Domestic consolidation was the dominant theme as companies sought to expand their vertical and horizontal presence in their main regional markets. Across all territories the trend towards ‘super regional’ utility companies continues. The sector also saw the continued emergence of a new form of global ownership as infrastructure funds played a leading part in deal activity, mainly through the accumulation of network assets.
The surge in deals comes on the back of a similarly huge surge in the previous year leaving the value of total deal activity at nearly five times the level recorded just two years earlier.
Power Deals 2005 examines the forces at work behind this extraordinary deal momentum and looks ahead to the prospect of continued high levels of deal activity. Already, just as we publish this report, Gas Natural's record US$28bn move for Endesa in 2005 has been trumped by a recordsmashing counter-bid from E.ON in 2006 which is not just a new high in the utilities sector but is also the second biggest cash bid in any sector of all time.
The report examines the rationale behind the overall trends and the key individual deals. We also highlight, in a series of deal dialogues throughout the report, some of the critical issues for companies engaging in deal activity within the sector drawing on our global experience as an adviser to players in major deals throughout the sector in all key power and gas markets.
Report highlights
- The year of the blockbuster
2005 saw a full flowering of the mega-deal in the power sector. The sector has seen some notable deals in excess of US$10bn in previous years but never more than one in a single 12-month period. Yet, in 2005, there were five such blockbusters, topped by Gas Natural’s US$28bn move for Endesa. The growing frequency of mega-deals reflects high asset values and the scale now reached by companies as they march towards ‘super regional’ status.
- Utility companies consolidate in home markets
Domestic deals dominated the power deal landscape, accounting for 71% of the value of all deals. Even this underestimates the scale of home market activity since a large proportion of the other deals, classified as cross-border, were either moves by European companies to grow further in foreign markets where they were already present (eg E.ON’s Powergen acquiring additional assets in the UK) to build scale in adjacent countries within a relatively contiguous home market (eg Vattenfal’s incursion into Denmark) or were the public offerings of three big European privatisations.
- Financial players build global portfolios
The global model, however, is far from dead in the power sector as a series of deals reflected the aggressive intent of a new, growing breed of infrastructure funds to acquire global portfolios of, mainly, network (eg CVC Capital Partners (CVC) acquiring Ruhrgas metering) and other regulated assets (eg Challenger Infrastructure Fund’s acquisition of Inexus’ gas networks in the UK).
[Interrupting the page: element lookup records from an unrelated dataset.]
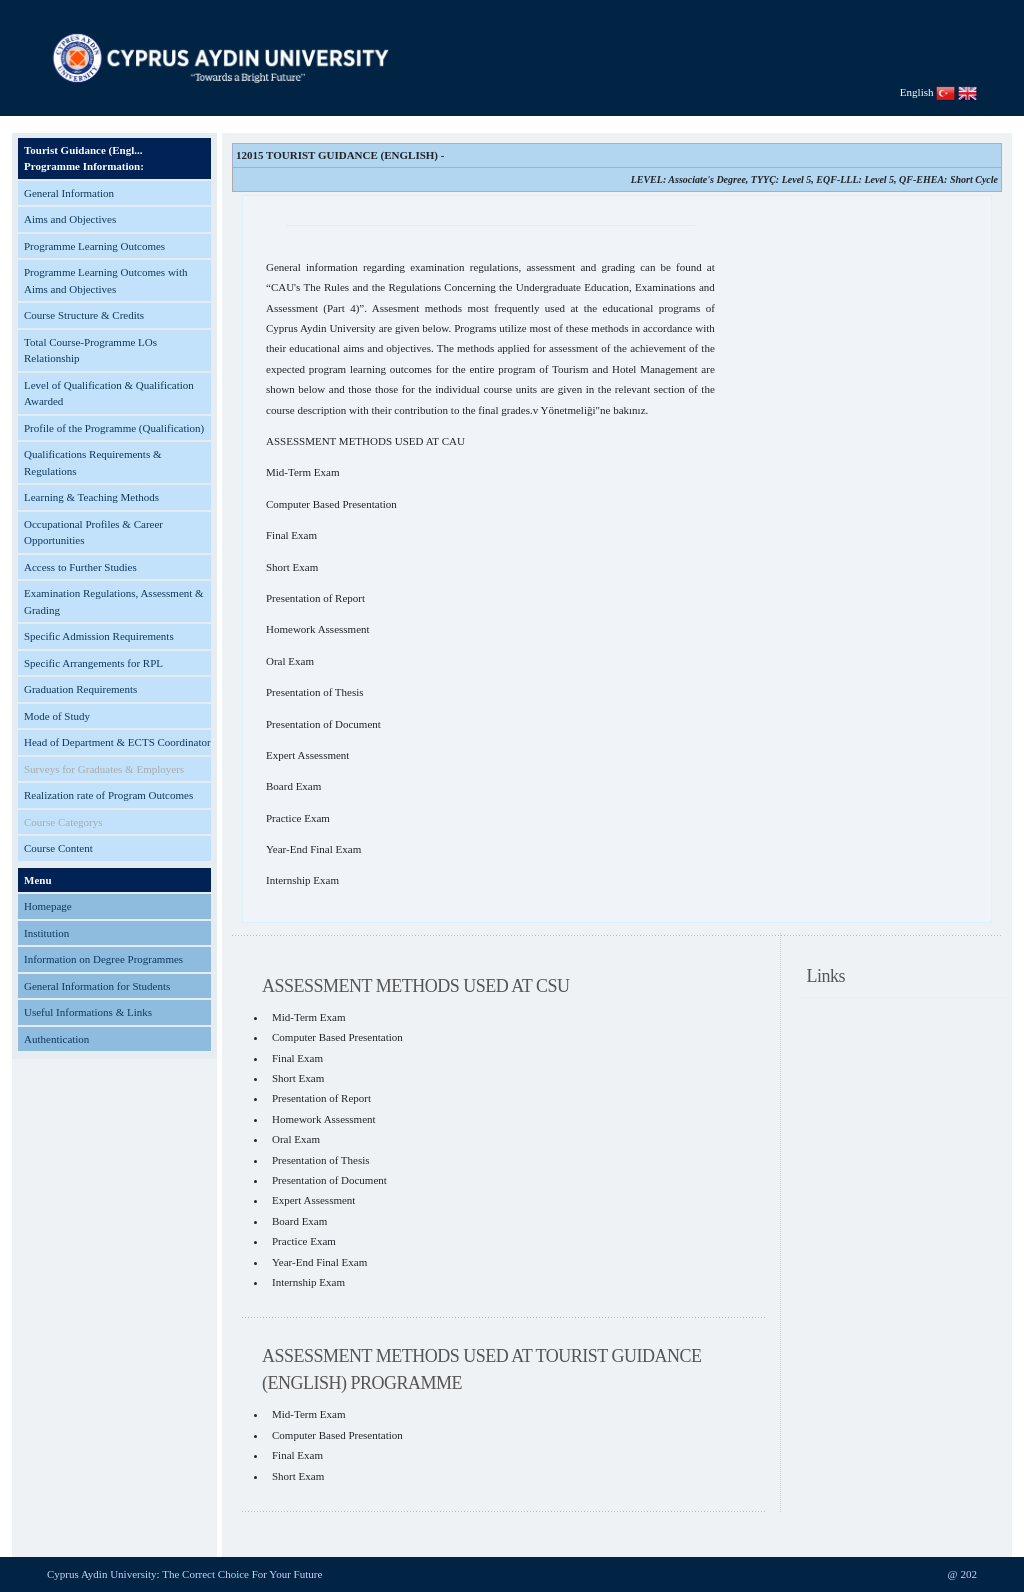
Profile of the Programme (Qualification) (114, 428)
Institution (46, 933)
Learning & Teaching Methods (91, 497)
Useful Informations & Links (88, 1012)
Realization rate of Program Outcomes (108, 795)
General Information (69, 193)
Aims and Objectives (70, 219)
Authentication (56, 1039)
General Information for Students (97, 986)
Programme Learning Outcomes (94, 246)
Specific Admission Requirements (99, 636)
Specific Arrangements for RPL (93, 663)
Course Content (58, 848)
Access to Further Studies (80, 567)
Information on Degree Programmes (103, 959)
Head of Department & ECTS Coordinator (117, 742)
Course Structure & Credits (84, 315)
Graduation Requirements (80, 689)
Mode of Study (57, 716)
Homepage (48, 906)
The scale and ambition of these pooled funds is beginning to make a significant mark on the ownership structure of the industry.
- Stand by for further adventure
A new paradigm of high fuel prices and security of supply concerns is already prompting a blurring of traditional boundaries between upstream fuel supplies and utility company operations. As we look ahead, we can expect to see greater integration of upstream and downstream entities and, as the ‘super regionals’ continue to build scale, we do not rule out an eventual return to more stretched geographic footprints.